The cluster endpoint is working now and thanks for looking into this issue.

font commented 6 years ago

@patrickshan That's great! I suspected we were getting closer to discovering something in the core k8s apiserver setup.

Now that it's working for you, let us know if you have any recommendations for fixing or improving the problem you were facing. Thanks!

patrickshan commented 6 years ago

@font I just found this page which includes "enable apiserver flags" : https://kubernetes.io/docs/tasks/access-kubernetes-api/configure-aggregation-layer/#enable-apiserver-flags . I think it would be helpful to refer that page inside the document and ask people to double check it before running cluster registry in aggregated mode. And also it's worth to mention that --requestheader-allowed-names is not necessary especially when you have different apps using different CNs talking with kube-apiserver.

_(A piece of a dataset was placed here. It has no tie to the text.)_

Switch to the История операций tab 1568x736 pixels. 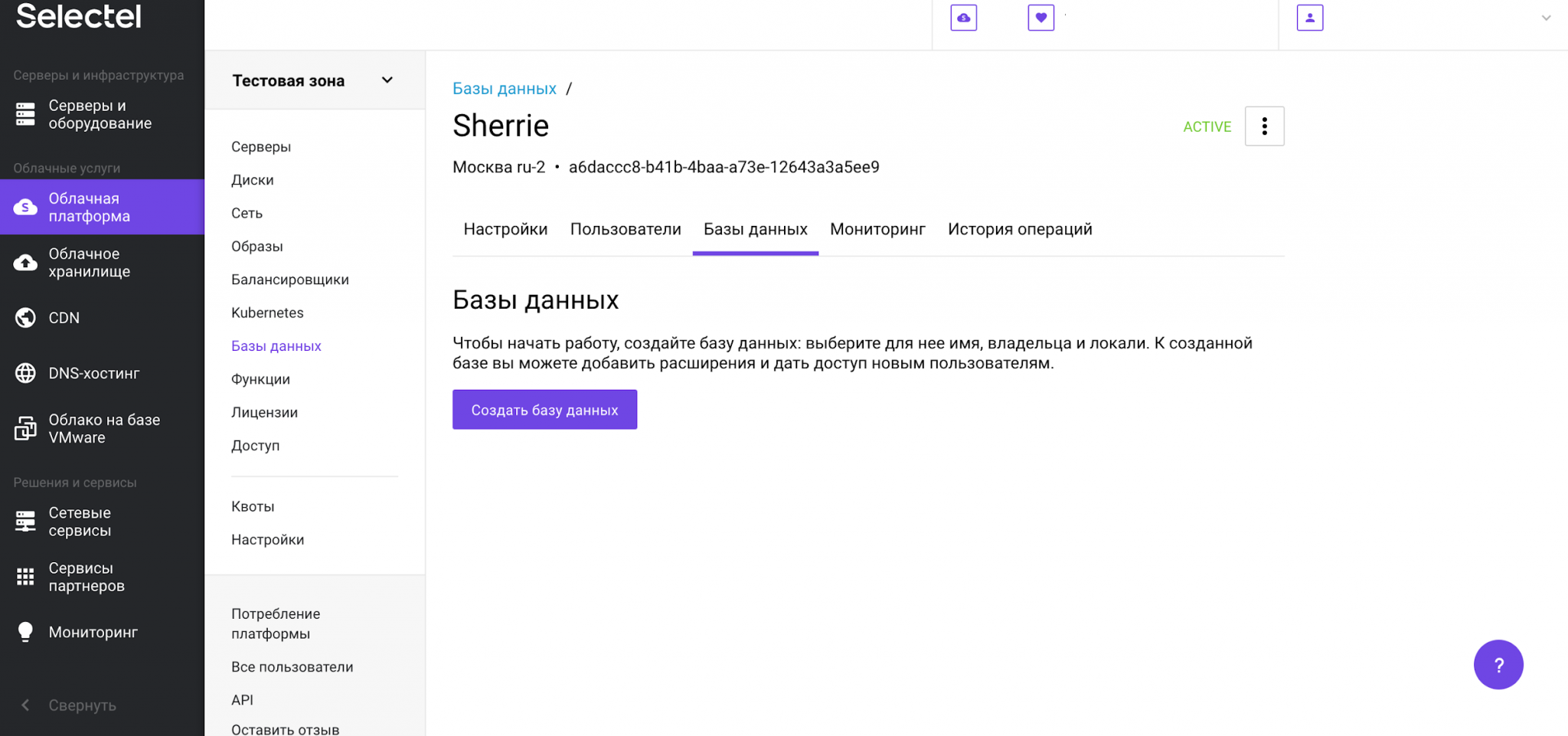[x=1019, y=229]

perotinus commented 6 years ago

@patrickshan Thank you for working through this with @font! Can we close this issue now? Is there any other follow-up that you think would be useful for us to do? @font filed #175 to add more info about aggregation to our docs.

patrickshan commented 6 years ago

Thanks @perotinus and @font . This issue can be closed.